En ceste esmeute, je remarquay particulièrement, la confiance d'un jeune homme Huron, lequel se tint effrontement tout nud sans sourciller devant un François, qui luy tenoit un coustelas eslevé duquel il le vouloit frapper, & le Huron l'empecher, & en mesme temps luy sauter au collet, comme il n'eut pas manqué si je n'y fusse arrivé & fait retirer l'un & l'autre à l'edification de tous, car il y alloit d'un jeu qui n'estoit point à rire.
Des-ja ce mesme Huron s'estoit gourmé à coup de poings avec un nommé la Valée, mais un peu desavantageusement pour luy, car encor qu'il tint ce François par les moustaches, l'autre ne perdoit point temps & luy approchoit le poing si prés du né qu'il luy en fist sortir le sang, neantmoins jamais aucun de ses compagnons ne bougèrent pour l'assister, car ils ont cela de bon, qu'ils disent qu'un à un la partie est egale, & qu'autrement il y auroit de l'injustice.
Voyant tant de desordre & que tous les barbares sortoient des-ja du bourg, pour voir ce qui se passoit ou pour estre de la partie m'attachay des raquettes sous les pieds pour n'enfoncer dans les neiges, & prevenir le grand Capitaine Auoindaon & tous les vieillards, qui se mirent en peine pour nous & crioient par tout contre les Moyenti. Comment veut on tuer nos Nepveux, veut on faire mourir nos Capitaines, François, ennon, ennon Moyenti, non, non jeunes gens, il ne leur faut point faire de desplaisir, ils sont nos bons amys, & ceux qui monstrerent plus de ressentimens pour nous furent les principaux chefs, à sçavoir, Auoindaon, Onorotandi, Yocoisse, Ongyata & Onnenianetani, qui firent publier un conseil general à nostre requeste, pour le lendemain matin, où nous assistames le P. Nicolas & moy, avec tous les Hurons depuis l'aage de 29 à 30 ans, jusques à l'extreme vieillesse.
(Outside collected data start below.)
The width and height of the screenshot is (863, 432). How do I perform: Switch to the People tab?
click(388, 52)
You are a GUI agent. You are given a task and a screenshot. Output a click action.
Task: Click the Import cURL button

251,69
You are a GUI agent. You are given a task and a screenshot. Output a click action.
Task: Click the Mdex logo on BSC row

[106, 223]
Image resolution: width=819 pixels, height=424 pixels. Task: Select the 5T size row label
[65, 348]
Celuy qui avoit voulu donner le coup n'y assista point, non plus que le Pere Joseph, qui estoit resté à nostre cabane avec tous les François, crainte qu'on y allast faire quelque frasque ou ravage s'ils s'en feussent absentés, car il n'y a ny clefs ny serrures aux portes en tous ces païs là, ny fermeture suffisante qui en puisse deffendre la libre entrée à qui que ce soit.
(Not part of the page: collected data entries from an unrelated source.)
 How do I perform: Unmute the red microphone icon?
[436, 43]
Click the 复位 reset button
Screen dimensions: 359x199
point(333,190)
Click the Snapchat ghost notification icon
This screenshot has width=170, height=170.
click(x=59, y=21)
Pour moy j'allois librement par tout solliciter les affaires des François, & empecher qu'on n'atentast plus sur la vie d'aucun de nous, & d'appaiser les Sauvages, mais j'admiré ce traict de bonté en eux, qu'au plus fort du debat, comme j'allois criant à nos François, (un peu trop eschauffez) de se retirer & ne blesser personne, il y en eut qui coururent aussi-tost au village, publians par tout Onianné Auiel, Onianné Auiel. Gabriel est bon, Gabriel est bon, tant ils sont amis des amateurs de la paix.
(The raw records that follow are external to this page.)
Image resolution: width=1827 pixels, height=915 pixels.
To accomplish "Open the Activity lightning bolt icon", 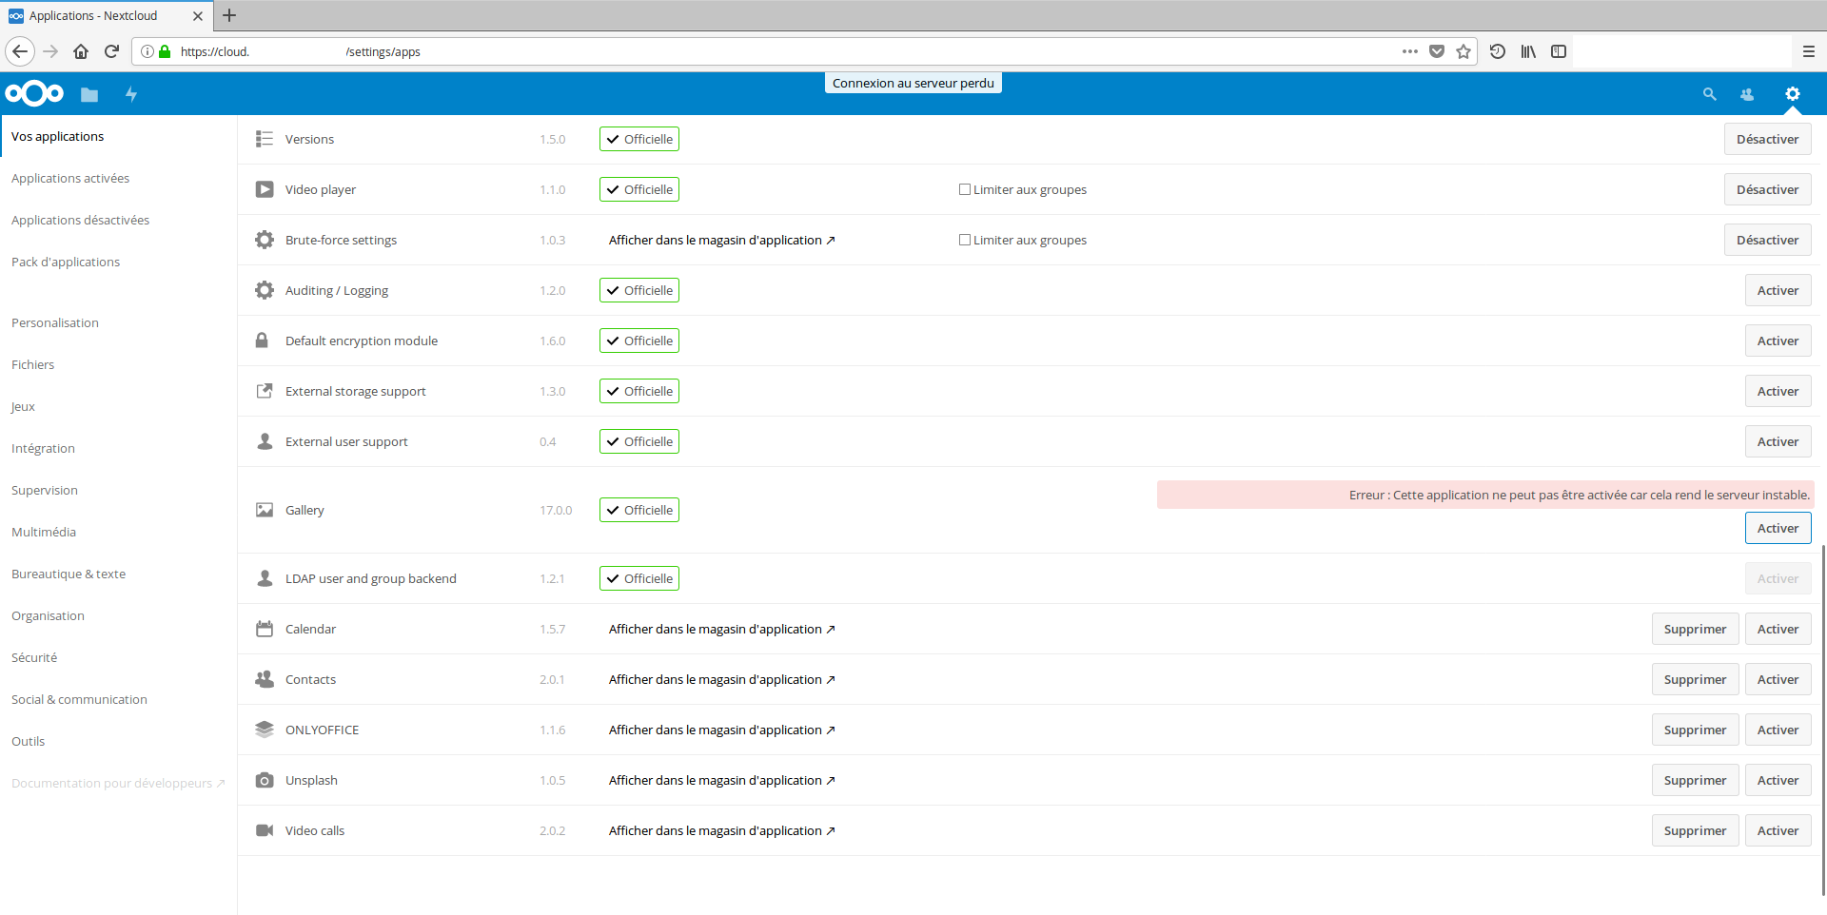I will tap(131, 94).
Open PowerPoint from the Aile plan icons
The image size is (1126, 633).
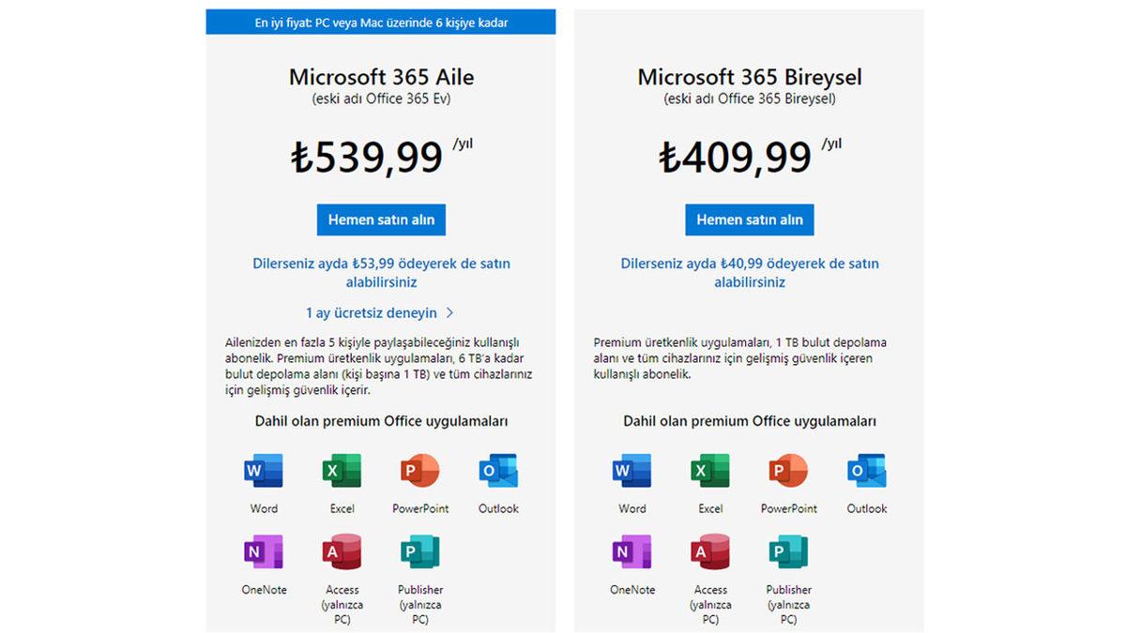coord(419,472)
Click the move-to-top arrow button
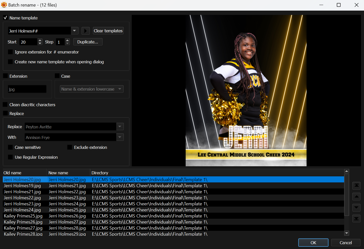The height and width of the screenshot is (249, 364). [356, 186]
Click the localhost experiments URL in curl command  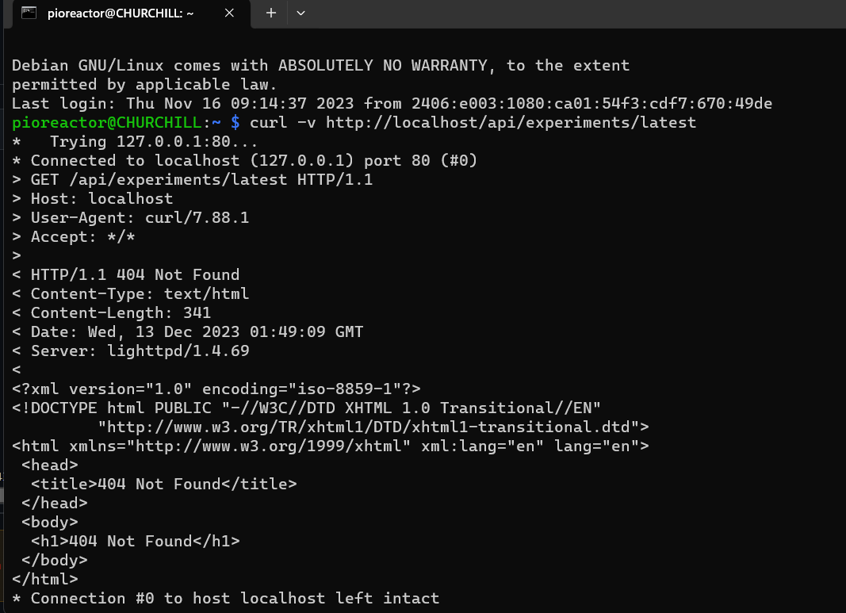pyautogui.click(x=511, y=122)
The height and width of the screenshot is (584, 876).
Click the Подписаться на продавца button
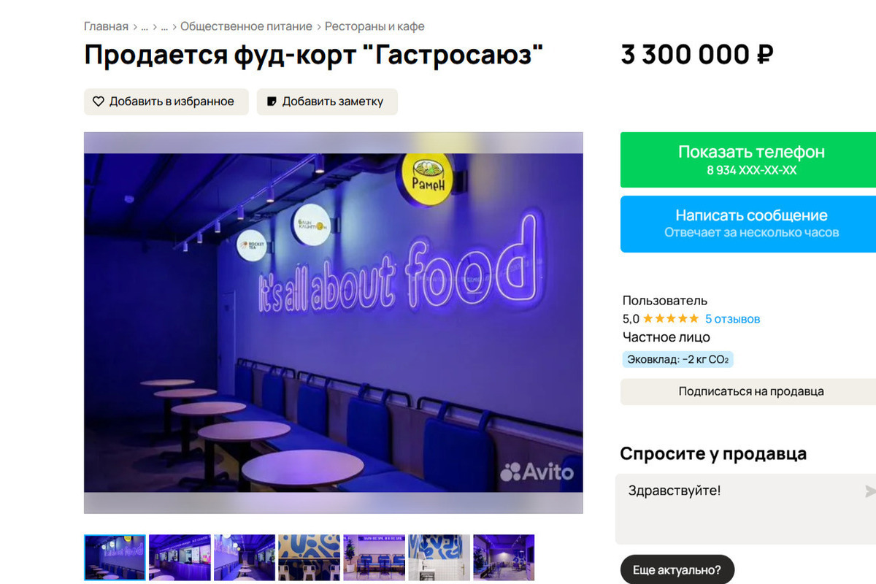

Le conseil assemblé, le grand Capitaine nous fit soir auprés de lui, puis ayant imposé silence, il s'addressa à nous & nous parla en sorte que toute l'assemblée le pû entendre. Mes Nepveux, à vostre requeste j'ay faict assembler ce conseil general, afin de vous estre faict droict sur les plaintes que vous m'avez faictes, de quelque malicieux qui vous ont voulu offencer, mais d'autant que ces gens icy sont ignorans du faict, proposez vous mesme vos plaintes & declarez hautement en leur presence ce qui est de vos griefs, & en quoy & comment vous avez esté offencez, & sur ce je bastiray ma harangue & vous ferons justice, car nous ne desirons pas qu'aucun vous fasse de desplaisir, mais au contraire que l'on vous rende tout le service que l'on pourra, pendant que nous aurons ce bien de jouir de vostre presence.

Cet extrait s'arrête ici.